Categorie opposte sono presenti: quelli che indicano oggetti come la Gilda, il peluche di uno di voi, e quelli che si buttano su concetti di alto valore come la democrazia (chiedendosi però polemicamente se l'uomo l'abbia mai amata…) e la gioia della vita.

Non mancano situazioni particolari e definite, due paesaggi agli antipodi: un pomeriggio estivo al mare sotto l'ombrellone e la natura incontaminata del Trentino Alto Adige. E fanno la loro comparsa sull'arca prima del diluvio due segnalazioni alquanto strane e criptiche: uno specchio, forse un oggetto assurto a simbolo per il suo proprietario, e il 23 dicembre 2006, una data che crediamo fondamentale per chi l'ha vissuta e la porta virtualmente con sé. Infine, una citazione particolare per chi ci ha indicato come suo compagno di viaggio il parto, simbolo della rigenerazione e della continuità dell'esistenza.

Passiamo così al secondo grande spazio che vi abbiamo dedicato sulla barca, quello delle cose acquee. E qui forse vi siete sbizzarriti ancora di più, rincuorati magari dall'aver già portato in salvo le cose più importanti.

Anche in questo caso una categoria regna sovrana, quella dei luoghi fisici: città come Lampedusa, Panarea, Portonovo e zone naturali quali il lago di Garda e le cascate del fiume Perino. Alcune ambientazioni particolari vengono associate ad azioni passate o attuali. Nascono così segnalazioni come una nuotata nelle acque di Fiascherino (località vicino a Lerici), una passeggiata sulle spiagge marittime della Corsica e il ricordo delle acque in cui si è imparato a nuotare, acque indefinite ma ugualmente importanti.

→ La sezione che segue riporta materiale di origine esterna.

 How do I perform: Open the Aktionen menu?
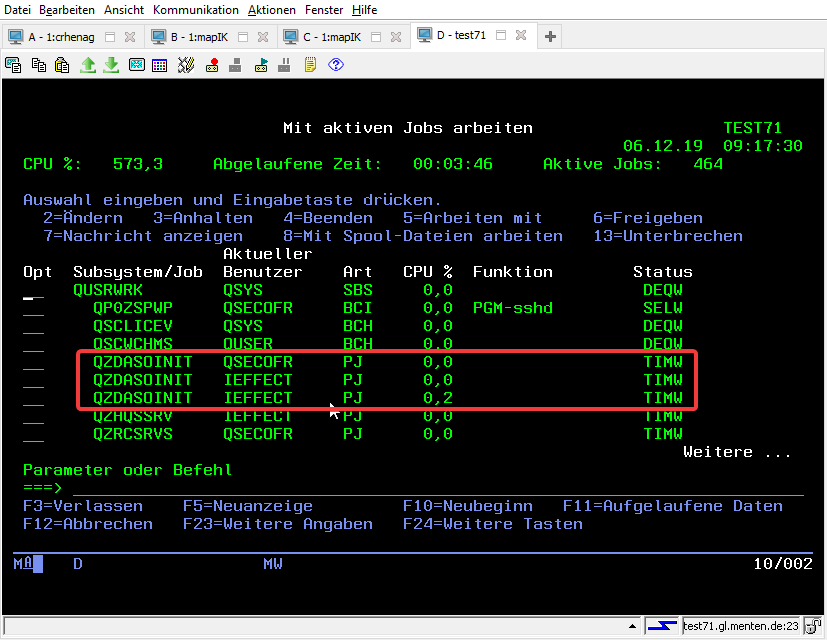click(270, 9)
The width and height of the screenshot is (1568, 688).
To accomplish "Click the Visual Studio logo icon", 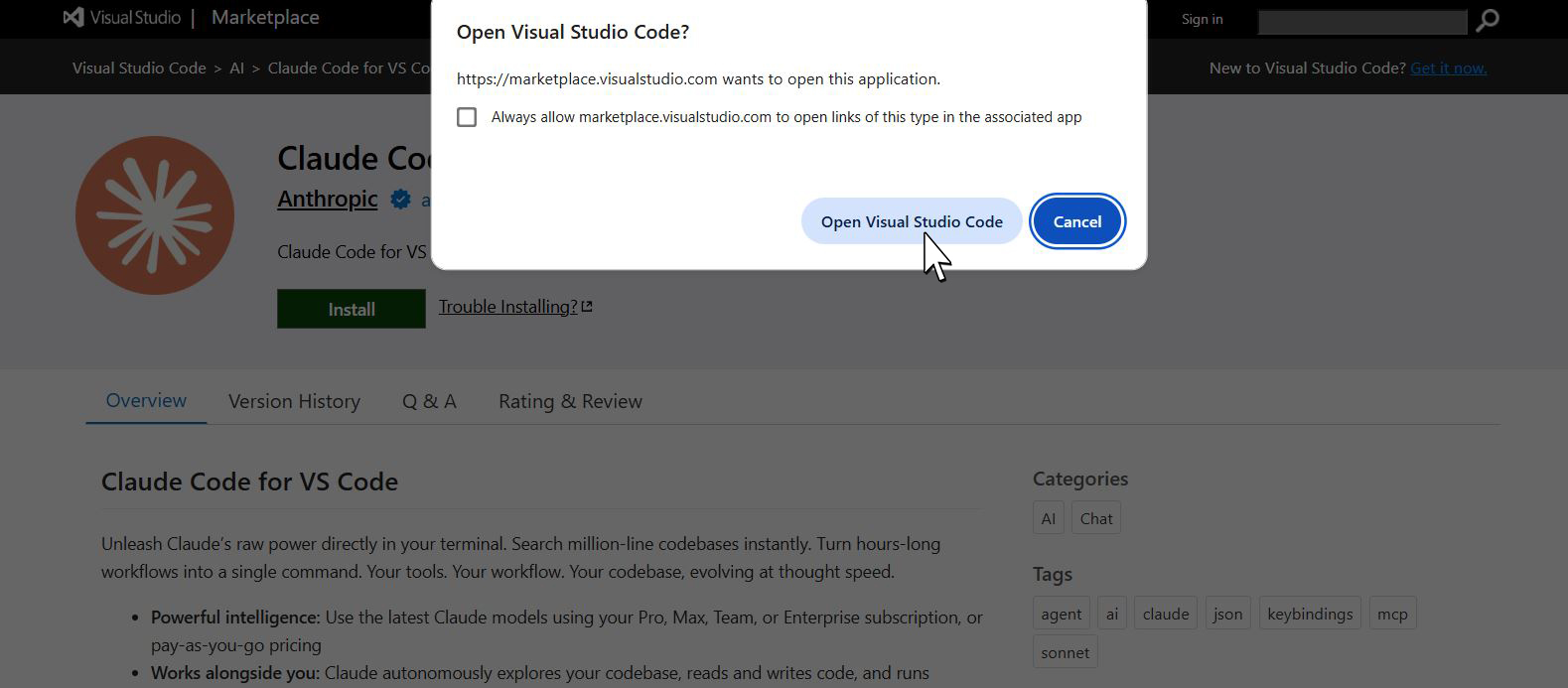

C'è chi indica oggetti acquatici, più o meno animati: si va dalla bottiglia, fondamentale per chi intraprende un lungo viaggio, ad un secchio di pesci (?) e alla pinnata della balena, movimento che probabilmente affascina chi l'ha indicato. Non mancano coloro che regalano il nostro biglietto omaggio a cose abbastanza sui generis, come la visione dei pesci volanti e una bella dormita nella vasca da bagno, ovviamente colma d'acqua avvolgente e profumata. O anche una scura bottiglia del veneto Recioto di Soave, in alternativa ad una fresca boccia d'acqua super gassata.

Ci sono anche le persone. Su tutti il venditore di ghiaccio, descritto da qualcuno di voi come uomo possente, bardato di cuoio e accompagnato da un lungo pane sulla spalla grondante. Oltre a luoghi che vedono l'acqua come elemento principale: le terme e il bagno (ma quello della casa, quello pubblico o come azione? Non lo sapremo mai…). E per finire, si torna dove abbiamo iniziato: la fontanella come simbolo di democrazia, perché distribuisce secondo il bisogno, e l'acqua che costituisce il liquido amniotico.

Questo è quello che volete portare in salvo. Per ora. Mancano ancora tanti di voi, la nostra arca è bella capiente. L'invito è di nuovo rivolto, offriamo riparo in una situazione apocalittica. In salvo sul pontile ci siamo anche noi: qualcuno ha indicato Water(on)line come cosa acquea da tenere con sé!